I have never seen the alternative policy blueprints of most of the political parties. I just hear their leaders making noise about the dictatorship of President Tibuhaburwa Museveni. If I have not seen and read them, which people in the rural areas have? Instead, they, like the NRM politicians have chosen to use funerals as campaign platforms to tell people what they will do when they are elected, not what alternatives their parties have strategised to offer the country.

Since Odoobo Bichachi wrote his 2009 article, many more opposition members have been coopted into the NRM government for their own benefit and the benefit of President Tibuhaburwa Museveni and his Party; not so much for the benefit of the members of NRM and the parties whose leaders are poached. The best glaring and best example of a political party let down is Nobert Mao who continues to insist that he is the president of the Democratic Party (DP). He unilaterally reached a political agreement with President Tibuhaburwa Museveni to cooperate politically. He immediately reaped the post of minister of justice and constitutional affairs. It is him the president sought to use to change the Constitution of Uganda 1995 to disenfranchise the citizens and have the president of Uganda elected by parliament.
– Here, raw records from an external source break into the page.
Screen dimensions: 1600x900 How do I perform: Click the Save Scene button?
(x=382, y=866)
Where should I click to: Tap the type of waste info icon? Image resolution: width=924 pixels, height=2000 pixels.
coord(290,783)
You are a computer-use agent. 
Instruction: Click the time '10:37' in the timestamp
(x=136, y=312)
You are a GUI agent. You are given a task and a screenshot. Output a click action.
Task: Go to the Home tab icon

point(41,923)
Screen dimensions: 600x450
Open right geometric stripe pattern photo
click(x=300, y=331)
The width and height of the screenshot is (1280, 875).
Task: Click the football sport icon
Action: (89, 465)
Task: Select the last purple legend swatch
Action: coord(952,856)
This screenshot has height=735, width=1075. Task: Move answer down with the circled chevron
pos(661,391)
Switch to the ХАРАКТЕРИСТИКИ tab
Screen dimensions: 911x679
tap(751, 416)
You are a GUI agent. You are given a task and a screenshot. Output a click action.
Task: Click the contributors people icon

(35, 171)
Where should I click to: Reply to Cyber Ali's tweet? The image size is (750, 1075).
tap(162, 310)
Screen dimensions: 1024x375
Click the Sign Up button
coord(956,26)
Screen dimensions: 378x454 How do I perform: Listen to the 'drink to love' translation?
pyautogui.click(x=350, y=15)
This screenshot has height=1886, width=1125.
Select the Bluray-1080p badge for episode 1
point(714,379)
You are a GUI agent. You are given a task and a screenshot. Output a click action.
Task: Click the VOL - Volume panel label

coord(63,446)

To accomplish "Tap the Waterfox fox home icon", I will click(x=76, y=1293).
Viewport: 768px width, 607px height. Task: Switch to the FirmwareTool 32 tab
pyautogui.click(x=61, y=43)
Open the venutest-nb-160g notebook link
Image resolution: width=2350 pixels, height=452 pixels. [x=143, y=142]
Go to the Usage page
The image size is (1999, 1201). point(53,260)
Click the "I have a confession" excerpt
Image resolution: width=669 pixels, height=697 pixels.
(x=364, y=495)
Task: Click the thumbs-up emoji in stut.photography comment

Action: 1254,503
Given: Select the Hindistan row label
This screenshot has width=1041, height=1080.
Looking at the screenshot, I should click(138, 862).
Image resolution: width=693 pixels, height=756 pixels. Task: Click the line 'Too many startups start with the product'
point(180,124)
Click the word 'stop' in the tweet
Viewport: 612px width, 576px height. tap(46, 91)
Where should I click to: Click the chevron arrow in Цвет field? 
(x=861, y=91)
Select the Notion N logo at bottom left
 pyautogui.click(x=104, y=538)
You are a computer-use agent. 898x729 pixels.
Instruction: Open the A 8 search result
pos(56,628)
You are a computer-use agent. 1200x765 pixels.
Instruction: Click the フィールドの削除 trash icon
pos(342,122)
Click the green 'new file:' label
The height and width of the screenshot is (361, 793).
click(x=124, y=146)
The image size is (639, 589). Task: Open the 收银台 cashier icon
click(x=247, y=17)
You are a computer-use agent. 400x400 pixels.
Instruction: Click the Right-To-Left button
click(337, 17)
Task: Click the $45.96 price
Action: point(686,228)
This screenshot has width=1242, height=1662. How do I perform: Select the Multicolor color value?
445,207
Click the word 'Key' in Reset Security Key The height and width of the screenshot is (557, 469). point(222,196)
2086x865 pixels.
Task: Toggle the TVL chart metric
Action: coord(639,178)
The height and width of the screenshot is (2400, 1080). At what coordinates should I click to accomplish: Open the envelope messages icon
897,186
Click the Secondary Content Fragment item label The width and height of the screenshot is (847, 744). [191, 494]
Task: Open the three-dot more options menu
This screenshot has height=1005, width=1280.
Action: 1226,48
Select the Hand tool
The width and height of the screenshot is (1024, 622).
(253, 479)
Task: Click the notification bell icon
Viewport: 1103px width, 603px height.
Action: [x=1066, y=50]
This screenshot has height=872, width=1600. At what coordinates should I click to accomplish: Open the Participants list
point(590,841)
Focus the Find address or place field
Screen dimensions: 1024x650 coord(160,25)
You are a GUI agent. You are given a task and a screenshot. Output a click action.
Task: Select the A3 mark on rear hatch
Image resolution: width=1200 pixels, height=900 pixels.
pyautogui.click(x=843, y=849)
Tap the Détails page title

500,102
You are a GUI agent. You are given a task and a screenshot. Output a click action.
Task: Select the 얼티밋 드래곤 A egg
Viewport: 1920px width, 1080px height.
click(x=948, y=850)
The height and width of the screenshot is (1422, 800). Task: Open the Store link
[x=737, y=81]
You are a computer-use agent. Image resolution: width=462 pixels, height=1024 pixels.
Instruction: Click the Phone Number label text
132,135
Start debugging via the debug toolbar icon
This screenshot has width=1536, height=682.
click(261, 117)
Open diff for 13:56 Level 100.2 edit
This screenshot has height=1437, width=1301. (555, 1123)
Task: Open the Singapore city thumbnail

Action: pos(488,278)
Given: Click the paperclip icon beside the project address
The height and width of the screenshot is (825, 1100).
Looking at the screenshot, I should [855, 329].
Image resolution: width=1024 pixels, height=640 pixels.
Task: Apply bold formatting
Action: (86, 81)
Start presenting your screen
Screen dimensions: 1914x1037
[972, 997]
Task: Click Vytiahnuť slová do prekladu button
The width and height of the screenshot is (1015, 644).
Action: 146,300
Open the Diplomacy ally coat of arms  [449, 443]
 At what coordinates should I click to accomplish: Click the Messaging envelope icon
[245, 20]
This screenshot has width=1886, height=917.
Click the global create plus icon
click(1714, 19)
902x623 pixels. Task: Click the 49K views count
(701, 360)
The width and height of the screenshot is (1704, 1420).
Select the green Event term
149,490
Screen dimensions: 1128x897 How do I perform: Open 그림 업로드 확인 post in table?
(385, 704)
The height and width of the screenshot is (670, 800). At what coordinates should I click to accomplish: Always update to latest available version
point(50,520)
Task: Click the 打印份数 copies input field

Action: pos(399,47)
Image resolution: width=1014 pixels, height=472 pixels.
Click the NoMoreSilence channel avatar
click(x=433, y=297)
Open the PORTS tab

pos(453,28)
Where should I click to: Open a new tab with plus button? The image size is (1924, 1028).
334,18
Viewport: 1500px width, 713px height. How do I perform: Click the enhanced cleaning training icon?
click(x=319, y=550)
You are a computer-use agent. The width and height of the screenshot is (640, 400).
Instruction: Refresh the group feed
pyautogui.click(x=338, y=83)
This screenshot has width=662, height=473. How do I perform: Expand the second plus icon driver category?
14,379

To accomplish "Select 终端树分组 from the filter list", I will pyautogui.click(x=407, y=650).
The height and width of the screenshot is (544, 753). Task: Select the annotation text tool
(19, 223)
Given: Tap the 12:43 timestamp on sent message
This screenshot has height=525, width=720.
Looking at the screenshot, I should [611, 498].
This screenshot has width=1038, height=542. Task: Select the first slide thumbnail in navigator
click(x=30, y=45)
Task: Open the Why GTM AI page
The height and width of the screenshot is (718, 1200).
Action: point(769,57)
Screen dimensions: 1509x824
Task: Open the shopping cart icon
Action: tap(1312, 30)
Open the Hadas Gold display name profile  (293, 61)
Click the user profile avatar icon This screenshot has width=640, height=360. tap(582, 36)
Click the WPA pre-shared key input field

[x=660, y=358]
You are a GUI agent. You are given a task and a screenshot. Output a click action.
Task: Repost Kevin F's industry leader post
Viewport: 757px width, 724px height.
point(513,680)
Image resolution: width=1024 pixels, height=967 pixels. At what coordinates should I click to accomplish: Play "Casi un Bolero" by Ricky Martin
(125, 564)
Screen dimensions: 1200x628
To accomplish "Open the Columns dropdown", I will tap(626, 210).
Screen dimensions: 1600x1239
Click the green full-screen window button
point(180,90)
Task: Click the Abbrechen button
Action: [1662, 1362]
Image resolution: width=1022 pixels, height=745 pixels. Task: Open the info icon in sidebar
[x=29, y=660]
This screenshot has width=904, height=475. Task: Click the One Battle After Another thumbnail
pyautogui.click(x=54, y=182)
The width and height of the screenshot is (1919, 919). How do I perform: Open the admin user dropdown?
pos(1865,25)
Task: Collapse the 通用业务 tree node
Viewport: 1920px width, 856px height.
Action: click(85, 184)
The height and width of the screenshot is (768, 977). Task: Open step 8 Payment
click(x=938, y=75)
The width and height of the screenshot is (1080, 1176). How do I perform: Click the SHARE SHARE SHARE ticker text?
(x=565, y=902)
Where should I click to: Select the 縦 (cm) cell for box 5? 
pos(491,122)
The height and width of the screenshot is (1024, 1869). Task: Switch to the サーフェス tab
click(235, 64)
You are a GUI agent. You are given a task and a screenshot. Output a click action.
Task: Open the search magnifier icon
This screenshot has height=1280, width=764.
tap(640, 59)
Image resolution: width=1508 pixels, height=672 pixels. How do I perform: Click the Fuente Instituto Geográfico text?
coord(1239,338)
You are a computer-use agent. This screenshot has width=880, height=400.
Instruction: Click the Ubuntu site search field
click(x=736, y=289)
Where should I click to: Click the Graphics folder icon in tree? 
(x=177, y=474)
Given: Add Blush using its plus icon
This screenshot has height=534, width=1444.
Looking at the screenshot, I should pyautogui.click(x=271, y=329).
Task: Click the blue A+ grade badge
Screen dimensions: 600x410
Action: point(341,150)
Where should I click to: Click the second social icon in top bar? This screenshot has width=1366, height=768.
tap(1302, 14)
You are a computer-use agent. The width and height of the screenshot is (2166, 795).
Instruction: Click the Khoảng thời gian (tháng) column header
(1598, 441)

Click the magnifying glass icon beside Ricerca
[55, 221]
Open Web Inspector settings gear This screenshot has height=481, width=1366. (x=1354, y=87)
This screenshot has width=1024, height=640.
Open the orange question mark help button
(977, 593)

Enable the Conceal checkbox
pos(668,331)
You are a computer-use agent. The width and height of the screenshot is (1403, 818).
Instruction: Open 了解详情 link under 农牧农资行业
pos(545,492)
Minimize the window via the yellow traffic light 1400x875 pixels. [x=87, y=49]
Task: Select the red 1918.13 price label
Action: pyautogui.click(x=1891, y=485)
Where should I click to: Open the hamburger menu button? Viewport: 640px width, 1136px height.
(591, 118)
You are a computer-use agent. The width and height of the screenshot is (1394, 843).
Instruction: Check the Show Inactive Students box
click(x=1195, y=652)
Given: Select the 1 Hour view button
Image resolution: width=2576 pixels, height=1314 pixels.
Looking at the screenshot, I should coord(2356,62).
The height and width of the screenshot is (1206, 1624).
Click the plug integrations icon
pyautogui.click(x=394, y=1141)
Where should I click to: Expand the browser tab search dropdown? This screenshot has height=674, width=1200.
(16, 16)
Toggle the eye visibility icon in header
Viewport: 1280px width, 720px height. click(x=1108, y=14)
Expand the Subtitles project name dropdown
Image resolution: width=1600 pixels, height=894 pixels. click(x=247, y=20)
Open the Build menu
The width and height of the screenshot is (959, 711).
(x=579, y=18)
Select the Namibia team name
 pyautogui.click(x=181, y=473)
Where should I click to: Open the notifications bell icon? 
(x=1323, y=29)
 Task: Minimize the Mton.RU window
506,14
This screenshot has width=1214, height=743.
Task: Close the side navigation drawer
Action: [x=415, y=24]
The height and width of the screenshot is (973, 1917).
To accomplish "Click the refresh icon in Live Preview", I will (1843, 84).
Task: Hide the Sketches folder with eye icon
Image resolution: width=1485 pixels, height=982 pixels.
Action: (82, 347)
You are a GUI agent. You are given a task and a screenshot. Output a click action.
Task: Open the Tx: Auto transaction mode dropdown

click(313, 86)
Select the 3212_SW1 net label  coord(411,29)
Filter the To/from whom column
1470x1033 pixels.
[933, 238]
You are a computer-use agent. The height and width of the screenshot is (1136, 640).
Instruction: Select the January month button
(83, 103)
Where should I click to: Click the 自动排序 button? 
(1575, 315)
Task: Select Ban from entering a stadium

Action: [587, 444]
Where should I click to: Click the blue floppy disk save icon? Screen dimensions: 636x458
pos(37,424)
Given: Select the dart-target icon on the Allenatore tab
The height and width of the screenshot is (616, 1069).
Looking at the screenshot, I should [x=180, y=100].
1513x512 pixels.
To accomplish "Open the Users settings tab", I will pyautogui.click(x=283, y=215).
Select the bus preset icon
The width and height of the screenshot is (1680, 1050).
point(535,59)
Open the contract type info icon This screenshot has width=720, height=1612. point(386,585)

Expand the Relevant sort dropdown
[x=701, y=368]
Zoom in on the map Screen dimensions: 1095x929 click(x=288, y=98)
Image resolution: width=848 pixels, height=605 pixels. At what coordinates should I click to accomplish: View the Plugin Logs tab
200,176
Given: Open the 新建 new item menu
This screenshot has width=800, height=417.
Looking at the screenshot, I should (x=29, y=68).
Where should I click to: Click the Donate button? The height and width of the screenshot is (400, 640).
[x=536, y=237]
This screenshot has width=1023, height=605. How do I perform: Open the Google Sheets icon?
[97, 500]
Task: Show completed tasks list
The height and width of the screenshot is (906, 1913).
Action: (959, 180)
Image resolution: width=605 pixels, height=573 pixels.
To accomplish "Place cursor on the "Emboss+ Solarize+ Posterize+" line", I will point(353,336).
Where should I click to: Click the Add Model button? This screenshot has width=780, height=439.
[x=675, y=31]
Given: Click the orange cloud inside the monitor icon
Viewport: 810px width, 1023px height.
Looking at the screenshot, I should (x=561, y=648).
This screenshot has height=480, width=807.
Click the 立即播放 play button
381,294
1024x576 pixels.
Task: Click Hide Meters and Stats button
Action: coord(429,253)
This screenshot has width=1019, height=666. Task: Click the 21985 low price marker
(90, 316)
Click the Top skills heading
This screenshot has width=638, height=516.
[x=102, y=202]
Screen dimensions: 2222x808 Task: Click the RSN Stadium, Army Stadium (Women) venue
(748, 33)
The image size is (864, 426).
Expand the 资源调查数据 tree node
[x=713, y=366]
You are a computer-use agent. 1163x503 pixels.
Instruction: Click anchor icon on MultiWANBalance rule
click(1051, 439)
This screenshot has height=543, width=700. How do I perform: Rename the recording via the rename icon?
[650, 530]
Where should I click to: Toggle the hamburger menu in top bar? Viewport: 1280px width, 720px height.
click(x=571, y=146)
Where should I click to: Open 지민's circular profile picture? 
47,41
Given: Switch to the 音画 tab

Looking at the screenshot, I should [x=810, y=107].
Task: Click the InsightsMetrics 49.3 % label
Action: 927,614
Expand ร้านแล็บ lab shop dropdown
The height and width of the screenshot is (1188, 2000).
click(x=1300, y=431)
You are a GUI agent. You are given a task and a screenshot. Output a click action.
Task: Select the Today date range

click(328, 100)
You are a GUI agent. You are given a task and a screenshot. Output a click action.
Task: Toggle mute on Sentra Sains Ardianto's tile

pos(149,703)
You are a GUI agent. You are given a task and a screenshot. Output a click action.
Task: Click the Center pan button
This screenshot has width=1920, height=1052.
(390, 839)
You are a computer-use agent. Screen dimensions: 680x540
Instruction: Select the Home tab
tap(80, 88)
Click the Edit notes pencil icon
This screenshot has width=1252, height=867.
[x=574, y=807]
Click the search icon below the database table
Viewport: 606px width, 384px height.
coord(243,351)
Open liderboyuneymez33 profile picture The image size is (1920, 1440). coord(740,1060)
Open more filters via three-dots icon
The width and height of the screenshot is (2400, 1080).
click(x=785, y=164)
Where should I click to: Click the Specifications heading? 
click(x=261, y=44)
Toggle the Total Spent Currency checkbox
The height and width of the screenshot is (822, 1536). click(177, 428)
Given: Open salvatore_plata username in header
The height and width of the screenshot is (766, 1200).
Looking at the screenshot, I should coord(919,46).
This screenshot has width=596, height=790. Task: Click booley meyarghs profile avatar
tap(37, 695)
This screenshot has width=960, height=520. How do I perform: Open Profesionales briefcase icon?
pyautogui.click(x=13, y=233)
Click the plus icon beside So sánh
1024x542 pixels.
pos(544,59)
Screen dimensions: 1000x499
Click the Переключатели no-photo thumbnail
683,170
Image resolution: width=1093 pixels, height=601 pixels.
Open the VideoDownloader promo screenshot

Since the president has manoeuvred the political space and used parliament in the past to get whatever he wants, using money as the medium to stupefy the Members of Parliament in the process, it is easy to see where Mao will take Uganda legally: the constitution will be changed to make the people peripheral to the election of the president. The whole country and world now know that ultimately the beneficiary will be President Museveni’s son – Muhoozi Kainerugaba.

We already know that one other party, which reached a cooperative agreement with the president to work together politically with the NRM, is Uganda People’s Congress of Jimmy Akena. So, with DP and UPC in cooperation to create dynastic rule in Uganda and they are the oldest parties in the country, they have more or less disempowered their members in the face of daunting political challenges of denationalisation, desocialisation, deradicalisation, bantustanisation, ethnicisation and dynastic rule.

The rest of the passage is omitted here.